And what was making researchers feel a bit uncomfortable and rights experts feel a bit uncomfortable was [that] there wasn’t hardcore information coming from the government on the kind of private entities they engaged with to make the software, the kind of security, the code that has been used, the kind of security built in. And we are continuing to see that there’s a sort of case before the New Delhi High Court which is trying to get that information from the government that exactly whom that you work with it’s pertinent to know. It’s a public welfare solution. So it’s pertinent to know for the public whom did you work with to sort of build this software.

So we’re kind of seeing this trend in India where [the] government really works in close tandem with private entities, and there’s not meaningful transparency—just borrowing that word from Jason—around this working.

So, I’ll just make a final comment saying, again, building on what Jason and Alicia were talking about, meaningful transparency and sort of that intent, I feel that transparency is not very meaningful unless you have other institutions that are strong.

So, for example, if we do not have a judiciary that is willing to be rights-focused and willing to sort of agree the law should be to protect citizens’ rights, transparency might not mean a lot, and sort of other regulatory institutions as well. So I’ll close with that statement.

▸ Record excerpts:
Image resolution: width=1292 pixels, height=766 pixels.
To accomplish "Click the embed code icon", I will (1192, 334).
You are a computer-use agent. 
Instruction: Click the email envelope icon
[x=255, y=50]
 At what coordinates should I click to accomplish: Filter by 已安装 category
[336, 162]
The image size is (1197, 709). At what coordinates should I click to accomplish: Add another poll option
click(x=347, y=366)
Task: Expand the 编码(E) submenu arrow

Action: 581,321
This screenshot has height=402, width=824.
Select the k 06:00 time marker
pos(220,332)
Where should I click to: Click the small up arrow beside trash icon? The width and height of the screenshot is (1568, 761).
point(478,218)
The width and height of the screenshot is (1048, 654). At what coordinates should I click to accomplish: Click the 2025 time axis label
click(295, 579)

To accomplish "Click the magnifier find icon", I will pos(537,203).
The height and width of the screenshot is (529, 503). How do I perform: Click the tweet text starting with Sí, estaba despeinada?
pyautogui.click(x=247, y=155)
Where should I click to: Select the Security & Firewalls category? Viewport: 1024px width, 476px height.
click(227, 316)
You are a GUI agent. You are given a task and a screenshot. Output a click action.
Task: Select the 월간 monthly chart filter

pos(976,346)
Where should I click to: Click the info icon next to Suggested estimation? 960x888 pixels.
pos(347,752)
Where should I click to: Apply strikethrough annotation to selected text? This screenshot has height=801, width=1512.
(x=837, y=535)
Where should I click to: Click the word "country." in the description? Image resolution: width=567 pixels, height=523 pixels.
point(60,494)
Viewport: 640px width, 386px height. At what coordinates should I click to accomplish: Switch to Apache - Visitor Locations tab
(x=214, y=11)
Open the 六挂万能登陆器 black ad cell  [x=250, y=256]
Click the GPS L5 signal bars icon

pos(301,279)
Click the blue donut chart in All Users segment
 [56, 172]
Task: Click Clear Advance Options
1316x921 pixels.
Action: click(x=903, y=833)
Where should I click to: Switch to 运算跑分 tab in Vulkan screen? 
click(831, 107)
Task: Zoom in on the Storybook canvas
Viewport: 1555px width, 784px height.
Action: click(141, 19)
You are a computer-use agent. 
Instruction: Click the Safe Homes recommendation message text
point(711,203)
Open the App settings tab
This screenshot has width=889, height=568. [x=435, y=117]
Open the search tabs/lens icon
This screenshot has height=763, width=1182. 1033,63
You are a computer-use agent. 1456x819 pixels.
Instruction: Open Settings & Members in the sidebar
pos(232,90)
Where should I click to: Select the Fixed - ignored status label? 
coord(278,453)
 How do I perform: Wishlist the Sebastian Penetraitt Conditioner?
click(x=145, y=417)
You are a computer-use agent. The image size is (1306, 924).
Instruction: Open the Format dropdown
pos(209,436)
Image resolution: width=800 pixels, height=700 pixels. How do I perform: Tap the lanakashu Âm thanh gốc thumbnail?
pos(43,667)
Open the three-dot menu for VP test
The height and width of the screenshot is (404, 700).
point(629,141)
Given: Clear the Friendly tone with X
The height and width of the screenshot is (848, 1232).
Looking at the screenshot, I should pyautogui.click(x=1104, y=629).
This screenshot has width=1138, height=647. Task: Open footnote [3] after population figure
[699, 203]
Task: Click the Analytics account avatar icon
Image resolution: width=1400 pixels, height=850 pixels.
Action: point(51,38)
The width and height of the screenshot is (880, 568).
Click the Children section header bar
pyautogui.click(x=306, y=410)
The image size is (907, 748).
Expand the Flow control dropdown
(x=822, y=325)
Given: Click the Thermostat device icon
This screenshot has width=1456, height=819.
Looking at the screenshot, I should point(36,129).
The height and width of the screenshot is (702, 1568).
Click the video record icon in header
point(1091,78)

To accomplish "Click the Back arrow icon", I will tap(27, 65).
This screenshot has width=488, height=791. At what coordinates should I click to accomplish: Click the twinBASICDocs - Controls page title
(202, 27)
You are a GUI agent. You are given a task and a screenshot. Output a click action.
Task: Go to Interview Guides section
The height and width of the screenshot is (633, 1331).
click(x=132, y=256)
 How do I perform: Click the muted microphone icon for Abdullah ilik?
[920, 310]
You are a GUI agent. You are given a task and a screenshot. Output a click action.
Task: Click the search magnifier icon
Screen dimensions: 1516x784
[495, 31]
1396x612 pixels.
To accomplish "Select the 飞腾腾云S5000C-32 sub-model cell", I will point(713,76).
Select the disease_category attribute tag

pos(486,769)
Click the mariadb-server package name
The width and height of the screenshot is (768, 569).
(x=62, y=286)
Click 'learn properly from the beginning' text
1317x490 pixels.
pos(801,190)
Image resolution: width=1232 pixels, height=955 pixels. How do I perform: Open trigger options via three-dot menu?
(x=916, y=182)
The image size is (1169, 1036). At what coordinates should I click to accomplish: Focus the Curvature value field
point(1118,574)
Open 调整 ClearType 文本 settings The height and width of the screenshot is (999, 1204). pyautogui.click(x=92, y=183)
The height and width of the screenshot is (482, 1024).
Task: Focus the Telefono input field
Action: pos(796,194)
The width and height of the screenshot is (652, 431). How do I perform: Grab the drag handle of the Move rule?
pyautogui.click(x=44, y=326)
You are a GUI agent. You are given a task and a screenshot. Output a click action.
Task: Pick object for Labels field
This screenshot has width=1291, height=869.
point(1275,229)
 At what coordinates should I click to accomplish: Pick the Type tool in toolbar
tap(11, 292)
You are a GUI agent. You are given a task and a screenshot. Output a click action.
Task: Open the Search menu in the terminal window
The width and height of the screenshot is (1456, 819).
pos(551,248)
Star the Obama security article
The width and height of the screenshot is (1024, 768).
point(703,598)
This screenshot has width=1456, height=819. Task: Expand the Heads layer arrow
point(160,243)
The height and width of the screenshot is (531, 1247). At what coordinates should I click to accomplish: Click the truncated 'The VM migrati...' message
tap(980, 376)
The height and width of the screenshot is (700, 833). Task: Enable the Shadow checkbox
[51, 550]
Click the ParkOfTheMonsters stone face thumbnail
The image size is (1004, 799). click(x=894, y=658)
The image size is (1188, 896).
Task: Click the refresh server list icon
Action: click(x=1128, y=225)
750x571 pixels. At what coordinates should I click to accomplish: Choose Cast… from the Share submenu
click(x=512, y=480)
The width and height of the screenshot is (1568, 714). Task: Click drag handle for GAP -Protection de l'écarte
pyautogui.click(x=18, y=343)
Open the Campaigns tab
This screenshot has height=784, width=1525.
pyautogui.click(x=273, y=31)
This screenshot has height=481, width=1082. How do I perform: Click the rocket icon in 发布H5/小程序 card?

▸ Objective: In the remarks on transparency above, can you copy word for word the part that opens with the words containing "And what was" and closes with "build this software."?

▸ Written solution:
And what was making researchers feel a bit uncomfortable and rights experts feel a bit uncomfortable was [that] there wasn’t hardcore information coming from the government on the kind of private entities they engaged with to make the software, the kind of security, the code that has been used, the kind of security built in. And we are continuing to see that there’s a sort of case before the New Delhi High Court which is trying to get that information from the government that exactly whom that you work with it’s pertinent to know. It’s a public welfare solution. So it’s pertinent to know for the public whom did you work with to sort of build this software.